Awalnya aku mengira jika dia akan marah-marah.
“Tidak ada yang
jual, Mas. Bagaimana kalau saya pinjami sepatu saya saja, Mas. Sumpah, Mas.
Saya tidak tahu jika ada yang nyuri sepatu, Mas.”
“Kan saya tidak
nuduh bapak. Ya sudah, sepatu bapak kubeli saja bagaimana?”
“Tapi sepatu
saya jelek. Oh, ya. Pakai sepatu anak saya saja yang sedikit bagus.”
“Baiklah. Yang
penting saya bisa menghadiri acara ayah saya, Pak. Tidak enak jika masuk ke
dalam tidak memakai sepatu.”
Jadi merasa
bersalah deh. Apa Webe sedang kesurupan malaikat nih?
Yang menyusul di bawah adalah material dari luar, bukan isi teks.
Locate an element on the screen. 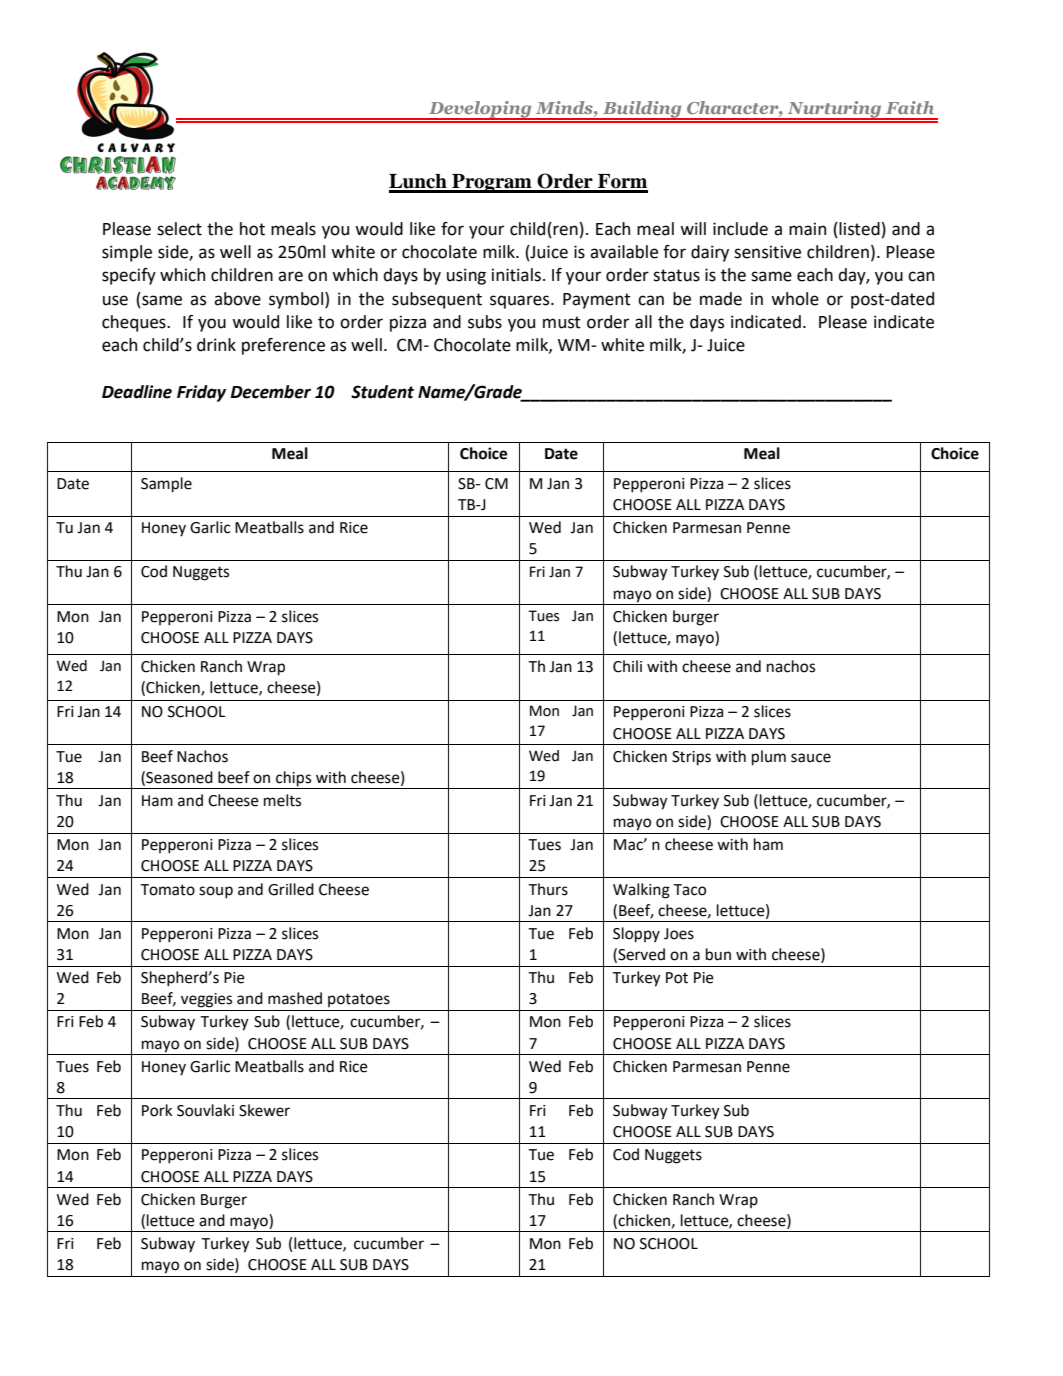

Mustahil banget dia bisa
tahan berubah total seperti itu selama ini, jika dia memang dia hanya ingin
mendapatkan perhatianku. Aku membawa sepatunya ke mobil ayah dan kembali ke ruangan.
Aku ingin lihat reaksi ayahnya yang sombong itu melihat putera yang
dibanggakannya memakai sepatu murahan. Kulihat dari kejauhan mereka saling
bisik-bisik dan ayahnya melihat sepatu
anaknya. Dia meminta pengawalnya melepas sepatunya dan memberikannya pada Webe.
Saat keluar,
mungkin karma kali ya. High heal yang kupakai patah dan kakiku terkilir tepat
di hadapannya. Malu sekali rasanya. Adegan murahan seperti ini harusnya tak
perlu terjadi di sini. Dia langsung melihatku dan menghampiriku.
“Jangan sentuh
aku!” kataku.
“Maaf aku hanya
ingin membantu,” kata Webe beranjak mundur.
“Sonia, jaga
bicaramu,” kata papa ketika melihat sikapku yang sedikit kasar pada Webe karena
dia anak pimpinannya.
“Tidak apa-apa,
Om. Sonia teman sekolah saya,” jawab Webe dengan senyumnya yang membuatku
pengen muntah.
“Saya tahu, Mas. Tapi saya
tidak tahu jika Mas itu puteranya Pak Baskoro. Maaf ya, Mas. Maaf sekali lagi.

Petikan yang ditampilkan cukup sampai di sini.